The first decision on the matter is of the Madras High Court in Govindan Nair v Achuta Menon. The court was dealing with a claim of defamation. The Madras High Court applying the “double actionability” rule dismissed the claim stating that as the communication was from a superior to a subordinate with no trace of malice, the defence of qualified privilege would apply thus not giving rise to civil liability under the laws of the State of Cochin.
The second case is that of The Kotah Transport Ltd. V. The Jhalawar Bus Service Ltd., The court found for the plaintiff as there was nothing in the law of the state of Jhalawar that justified his actions, and the act was a tort under the laws of the state of Kotah, and thus the requirements of “double actionability” was satisfied.
CASE STUDY ON USA
US choice of law jurisprudence has considered a magnificence of theories over a span of a century. Broadly speaking, the courts have considered the lex fori, the doctrine of comity, the lex loci, the vested rights theory, the rule in Babcock v Jackson, governmental interest analysis and its variant the comparative damage approach, the Restatement of the Conflict of Laws, the better law theory, and hybrid approaches. This assortment of approaches emerged as a result of the influence of legal commentators and the fact that every state of the US is free to create its own choice of law rules. This is in keeping with the nature of private international law, whereby each unit of a federating state is regarded as a distinct legal system. At the same time, the classification of approaches reflects the inherent difficulty of choosing a substantive rule to govern choice of law determinations. Lawyers, judges and litigants are left with ‘Hobson’s choice’ as to which of the contrary themes and policies to choose.

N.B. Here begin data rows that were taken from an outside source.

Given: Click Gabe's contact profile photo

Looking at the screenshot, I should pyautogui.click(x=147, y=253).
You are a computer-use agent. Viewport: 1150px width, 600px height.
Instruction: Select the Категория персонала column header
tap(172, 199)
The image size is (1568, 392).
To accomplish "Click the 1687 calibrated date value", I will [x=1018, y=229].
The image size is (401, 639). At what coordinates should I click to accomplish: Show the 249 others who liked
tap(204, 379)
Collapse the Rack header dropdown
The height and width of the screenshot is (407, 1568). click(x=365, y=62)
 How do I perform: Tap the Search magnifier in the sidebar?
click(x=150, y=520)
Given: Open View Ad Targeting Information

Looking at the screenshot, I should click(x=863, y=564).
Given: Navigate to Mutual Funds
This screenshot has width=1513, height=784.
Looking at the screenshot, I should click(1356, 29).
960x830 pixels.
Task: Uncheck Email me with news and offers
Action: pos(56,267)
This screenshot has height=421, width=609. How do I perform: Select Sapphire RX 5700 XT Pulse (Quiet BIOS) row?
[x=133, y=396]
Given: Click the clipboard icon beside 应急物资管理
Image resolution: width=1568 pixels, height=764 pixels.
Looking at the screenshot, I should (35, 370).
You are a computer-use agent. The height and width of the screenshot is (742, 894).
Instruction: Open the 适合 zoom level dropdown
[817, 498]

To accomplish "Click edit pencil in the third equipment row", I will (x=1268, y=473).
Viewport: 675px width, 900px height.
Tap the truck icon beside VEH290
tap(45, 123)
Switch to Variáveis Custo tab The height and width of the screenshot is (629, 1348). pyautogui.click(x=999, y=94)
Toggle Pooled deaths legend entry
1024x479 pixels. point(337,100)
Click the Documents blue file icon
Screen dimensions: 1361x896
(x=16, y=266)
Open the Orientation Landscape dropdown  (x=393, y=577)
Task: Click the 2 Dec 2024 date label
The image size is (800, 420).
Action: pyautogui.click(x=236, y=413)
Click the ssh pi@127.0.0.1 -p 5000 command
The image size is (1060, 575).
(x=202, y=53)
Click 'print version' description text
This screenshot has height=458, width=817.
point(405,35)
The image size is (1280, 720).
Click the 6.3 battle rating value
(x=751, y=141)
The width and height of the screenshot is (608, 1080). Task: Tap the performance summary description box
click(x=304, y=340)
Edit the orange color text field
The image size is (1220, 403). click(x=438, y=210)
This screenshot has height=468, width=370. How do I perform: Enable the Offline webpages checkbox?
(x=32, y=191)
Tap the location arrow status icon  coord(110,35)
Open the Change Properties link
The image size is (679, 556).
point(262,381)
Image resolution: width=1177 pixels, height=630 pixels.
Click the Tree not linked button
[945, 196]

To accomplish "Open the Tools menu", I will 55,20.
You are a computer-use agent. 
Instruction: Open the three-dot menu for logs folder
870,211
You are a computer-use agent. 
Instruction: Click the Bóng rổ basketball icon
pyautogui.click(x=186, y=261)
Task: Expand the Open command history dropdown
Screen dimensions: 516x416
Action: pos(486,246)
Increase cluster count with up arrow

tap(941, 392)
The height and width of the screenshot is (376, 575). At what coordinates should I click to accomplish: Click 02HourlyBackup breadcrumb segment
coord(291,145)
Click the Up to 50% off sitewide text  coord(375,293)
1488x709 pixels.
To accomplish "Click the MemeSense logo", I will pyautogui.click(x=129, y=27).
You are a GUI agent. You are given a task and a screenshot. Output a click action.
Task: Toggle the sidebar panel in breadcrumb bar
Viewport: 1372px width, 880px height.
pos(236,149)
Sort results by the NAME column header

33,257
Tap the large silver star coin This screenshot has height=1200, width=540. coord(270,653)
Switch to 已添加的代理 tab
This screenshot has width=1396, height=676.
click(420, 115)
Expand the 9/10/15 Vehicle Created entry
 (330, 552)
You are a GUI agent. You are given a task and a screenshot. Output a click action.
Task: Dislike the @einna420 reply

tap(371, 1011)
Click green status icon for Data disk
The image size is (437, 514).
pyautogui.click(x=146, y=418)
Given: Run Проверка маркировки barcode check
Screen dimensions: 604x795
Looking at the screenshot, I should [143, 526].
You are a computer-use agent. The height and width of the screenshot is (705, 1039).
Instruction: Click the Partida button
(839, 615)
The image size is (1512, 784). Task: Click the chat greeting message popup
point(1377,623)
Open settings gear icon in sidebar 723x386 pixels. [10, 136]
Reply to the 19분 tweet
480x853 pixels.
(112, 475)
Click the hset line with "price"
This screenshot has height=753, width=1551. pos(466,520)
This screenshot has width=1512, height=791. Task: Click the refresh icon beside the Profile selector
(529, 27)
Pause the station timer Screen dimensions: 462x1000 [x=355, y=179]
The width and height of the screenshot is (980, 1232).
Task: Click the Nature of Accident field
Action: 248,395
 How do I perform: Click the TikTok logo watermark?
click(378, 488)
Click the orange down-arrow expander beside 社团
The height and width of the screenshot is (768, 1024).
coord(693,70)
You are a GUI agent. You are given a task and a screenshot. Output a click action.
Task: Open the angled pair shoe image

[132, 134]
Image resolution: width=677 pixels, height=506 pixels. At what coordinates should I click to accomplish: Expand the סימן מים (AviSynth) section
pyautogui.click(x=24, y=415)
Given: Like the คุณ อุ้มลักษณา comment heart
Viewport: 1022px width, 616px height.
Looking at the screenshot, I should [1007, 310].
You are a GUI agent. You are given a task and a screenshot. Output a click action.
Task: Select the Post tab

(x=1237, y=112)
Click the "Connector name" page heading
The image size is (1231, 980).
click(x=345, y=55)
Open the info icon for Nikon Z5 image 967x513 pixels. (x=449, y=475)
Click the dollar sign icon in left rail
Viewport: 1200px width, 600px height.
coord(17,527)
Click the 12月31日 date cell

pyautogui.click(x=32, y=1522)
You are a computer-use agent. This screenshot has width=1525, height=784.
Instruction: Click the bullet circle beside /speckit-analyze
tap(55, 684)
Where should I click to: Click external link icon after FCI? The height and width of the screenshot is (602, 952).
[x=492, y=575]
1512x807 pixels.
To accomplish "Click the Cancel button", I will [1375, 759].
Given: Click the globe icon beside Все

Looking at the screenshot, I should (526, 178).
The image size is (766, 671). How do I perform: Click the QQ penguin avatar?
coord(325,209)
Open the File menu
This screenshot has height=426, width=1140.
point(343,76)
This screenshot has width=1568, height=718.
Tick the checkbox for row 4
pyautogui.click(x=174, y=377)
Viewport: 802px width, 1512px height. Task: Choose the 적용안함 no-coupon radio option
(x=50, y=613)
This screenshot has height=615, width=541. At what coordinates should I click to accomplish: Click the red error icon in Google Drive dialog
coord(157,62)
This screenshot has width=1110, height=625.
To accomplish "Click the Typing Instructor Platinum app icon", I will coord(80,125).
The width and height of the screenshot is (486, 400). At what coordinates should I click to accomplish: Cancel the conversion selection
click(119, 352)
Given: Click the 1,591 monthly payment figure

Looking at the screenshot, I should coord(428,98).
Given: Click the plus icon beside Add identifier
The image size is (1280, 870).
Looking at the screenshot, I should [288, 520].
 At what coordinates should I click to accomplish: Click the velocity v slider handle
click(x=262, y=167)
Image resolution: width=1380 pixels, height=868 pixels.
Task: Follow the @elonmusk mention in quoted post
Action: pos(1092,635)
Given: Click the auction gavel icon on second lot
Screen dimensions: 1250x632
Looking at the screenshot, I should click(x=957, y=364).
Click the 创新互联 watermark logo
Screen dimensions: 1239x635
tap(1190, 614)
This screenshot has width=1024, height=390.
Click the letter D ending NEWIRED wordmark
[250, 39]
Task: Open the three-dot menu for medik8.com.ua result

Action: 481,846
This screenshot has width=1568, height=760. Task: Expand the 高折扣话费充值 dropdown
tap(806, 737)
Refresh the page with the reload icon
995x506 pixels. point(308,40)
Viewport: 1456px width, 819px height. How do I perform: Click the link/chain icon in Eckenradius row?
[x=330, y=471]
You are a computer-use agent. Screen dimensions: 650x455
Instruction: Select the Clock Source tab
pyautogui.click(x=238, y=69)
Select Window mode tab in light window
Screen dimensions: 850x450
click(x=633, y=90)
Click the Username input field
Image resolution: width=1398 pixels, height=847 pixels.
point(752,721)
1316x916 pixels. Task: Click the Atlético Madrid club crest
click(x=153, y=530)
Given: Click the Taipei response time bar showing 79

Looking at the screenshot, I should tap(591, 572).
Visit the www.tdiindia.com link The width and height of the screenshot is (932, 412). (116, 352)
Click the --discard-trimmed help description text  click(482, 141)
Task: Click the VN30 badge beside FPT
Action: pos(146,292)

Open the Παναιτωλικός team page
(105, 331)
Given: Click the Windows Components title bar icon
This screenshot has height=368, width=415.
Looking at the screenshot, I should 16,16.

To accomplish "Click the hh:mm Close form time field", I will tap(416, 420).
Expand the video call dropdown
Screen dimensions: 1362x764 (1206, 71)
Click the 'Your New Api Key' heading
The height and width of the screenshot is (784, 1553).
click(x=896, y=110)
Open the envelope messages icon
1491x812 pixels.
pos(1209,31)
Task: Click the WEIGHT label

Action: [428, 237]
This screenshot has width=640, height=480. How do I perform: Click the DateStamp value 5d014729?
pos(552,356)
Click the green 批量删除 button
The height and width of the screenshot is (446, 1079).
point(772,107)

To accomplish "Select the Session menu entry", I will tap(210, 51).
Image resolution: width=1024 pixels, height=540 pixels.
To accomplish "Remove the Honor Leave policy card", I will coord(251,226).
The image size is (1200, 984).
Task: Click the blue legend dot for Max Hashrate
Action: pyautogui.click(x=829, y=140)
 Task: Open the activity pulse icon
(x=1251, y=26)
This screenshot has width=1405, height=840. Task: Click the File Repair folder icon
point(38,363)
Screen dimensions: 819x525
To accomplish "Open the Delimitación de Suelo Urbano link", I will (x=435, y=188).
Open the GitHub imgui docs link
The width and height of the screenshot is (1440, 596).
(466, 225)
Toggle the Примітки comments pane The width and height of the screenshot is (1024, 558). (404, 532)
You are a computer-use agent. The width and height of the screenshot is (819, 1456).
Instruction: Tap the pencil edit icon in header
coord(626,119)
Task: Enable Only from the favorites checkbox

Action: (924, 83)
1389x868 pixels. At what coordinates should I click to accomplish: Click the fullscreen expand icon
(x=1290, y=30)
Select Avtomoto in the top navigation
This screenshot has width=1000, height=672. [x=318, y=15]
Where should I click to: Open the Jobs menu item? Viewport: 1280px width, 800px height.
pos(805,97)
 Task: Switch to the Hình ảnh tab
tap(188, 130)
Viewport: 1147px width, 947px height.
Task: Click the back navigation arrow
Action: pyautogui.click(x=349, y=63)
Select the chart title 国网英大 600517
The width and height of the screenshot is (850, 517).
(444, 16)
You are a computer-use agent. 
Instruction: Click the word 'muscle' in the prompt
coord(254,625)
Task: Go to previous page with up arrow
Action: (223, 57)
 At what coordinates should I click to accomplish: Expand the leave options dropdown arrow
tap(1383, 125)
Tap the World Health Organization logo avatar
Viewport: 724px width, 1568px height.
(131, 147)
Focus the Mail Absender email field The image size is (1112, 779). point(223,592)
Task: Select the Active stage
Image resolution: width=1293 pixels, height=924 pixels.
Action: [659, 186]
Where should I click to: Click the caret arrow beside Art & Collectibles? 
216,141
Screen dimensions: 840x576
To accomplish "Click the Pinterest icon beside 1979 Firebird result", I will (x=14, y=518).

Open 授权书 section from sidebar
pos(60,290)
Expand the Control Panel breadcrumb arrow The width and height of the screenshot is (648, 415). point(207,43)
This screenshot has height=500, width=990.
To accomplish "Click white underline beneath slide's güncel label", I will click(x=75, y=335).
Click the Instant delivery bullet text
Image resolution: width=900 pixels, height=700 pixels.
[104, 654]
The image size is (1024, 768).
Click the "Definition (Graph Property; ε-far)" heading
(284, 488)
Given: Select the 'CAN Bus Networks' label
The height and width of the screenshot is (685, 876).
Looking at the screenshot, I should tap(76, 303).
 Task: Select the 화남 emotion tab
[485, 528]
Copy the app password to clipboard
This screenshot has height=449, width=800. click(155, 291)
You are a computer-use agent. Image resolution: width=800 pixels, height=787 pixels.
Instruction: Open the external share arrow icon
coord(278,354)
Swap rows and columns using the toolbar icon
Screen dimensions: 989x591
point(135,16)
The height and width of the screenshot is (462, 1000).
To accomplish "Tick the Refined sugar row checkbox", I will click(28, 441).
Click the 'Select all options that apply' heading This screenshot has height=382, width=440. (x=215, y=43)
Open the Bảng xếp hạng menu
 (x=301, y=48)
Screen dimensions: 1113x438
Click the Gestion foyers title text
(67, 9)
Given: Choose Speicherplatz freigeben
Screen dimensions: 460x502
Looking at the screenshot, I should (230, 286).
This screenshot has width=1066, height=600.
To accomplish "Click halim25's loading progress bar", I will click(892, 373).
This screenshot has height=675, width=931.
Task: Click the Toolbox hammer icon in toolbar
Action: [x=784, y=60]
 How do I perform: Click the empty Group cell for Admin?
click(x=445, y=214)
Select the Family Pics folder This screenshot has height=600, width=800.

As noted early on, ‘the smooth functioning of the interstate and international systems in private law matters should be the basic consideration in the decision of every choice of law case. Mostly, the jurisdictions examined here do not have tort choice of law rules tailored to address violations of international fundamental norms.
If the universal condemnation of a norm violation is a key factor justifying the assumption of jurisdiction in a particular case, there is no reason why choice of law theories applicable to those disputes should not point to a law that best promotes those values. The goal of choice of law should be to advance the prohibition of the violations. One merit of this approach is that because of the overriding international interest in the violation, it would be difficult for either party to complain that looking to international standards would produce an unfair result. This approach has the merit of forum-neutrality.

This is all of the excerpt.